As per the predicted set of events, the partial solar eclipse will be visible on August 11 over 3 hours and 30 minutes.
Solar Eclipse 2018: In the early hours of August 11, a part of the Sun will appear to be covered by the Moon’s shadow. This celestial phenomenon called a partial solar eclipse, will result in the Sun being visible as a crescent or as a disk with a hollow centre. The nature and extent of this eclipse will vary from location to location, and those residing in India will be unable to see the Solar eclipse.
In addition to potentially being the most viewed eclipse, the August 11 eclipse will also be the last eclipse — lunar or solar — of 2018. Eclipses happen approximately every 173 days during what’s called an eclipse season. According to NASA, twice a year, the moon’s orbit crosses paths with the sun’s orbit for 34 days when up to three eclipses can happen.
In 2018, the first eclipse was the super blue blood moon on Jan. 31 followed by a partial solar eclipse on the Feb. 15. The Aug. 11 eclipse marks the end of this eclipse season after two previous eclipses during the month of July. You’ll have to wait until Jan. 21, 2019 for the next eclipse. It will also be a supermoon.
Partial Solar Eclipse 2018: Timings in India
As per the predicted set of events, the partial solar eclipse will be visible between 9.02am GMT and 12.32pm GMT. As per Indian time, the eclipse will take place from around 1:32pm and 5:02pm. As per the path traced by NASA’s Goddard Space Flight Centre, the August 11 partial solar eclipse is expected to play out over northern Canada, north-eastern US, Greenland, Scandinavia, most of Siberia, and some parts of central Asia.
Given the path of the eclipse, Indian observer will be able to see the event directly. At its height, this partial solar eclipse will be visible for the longest duration around the North Pole.

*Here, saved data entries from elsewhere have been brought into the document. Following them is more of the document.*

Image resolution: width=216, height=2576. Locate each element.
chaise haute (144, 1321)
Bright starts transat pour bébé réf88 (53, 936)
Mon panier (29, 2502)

As per NASA, 65 per cent of the 3-hour-30-minute show could be viewed from the Earth’s nothern-most point.
How to watch
Due to the limited range of influence, the partial solar eclipse will not be live streamed by an agency or observatory. So, those who will get a glimpse of the event will be people who reside in areas over which the eclipse will play out. For any type of solar eclipse, partial or total, undue radiation of ultraviolet and infrared light will be dispersed into space. Therefore, to avoid such exposure, viewers should take precautions to wear special solar eclipse glasses, or watch the event through a pinhole camera.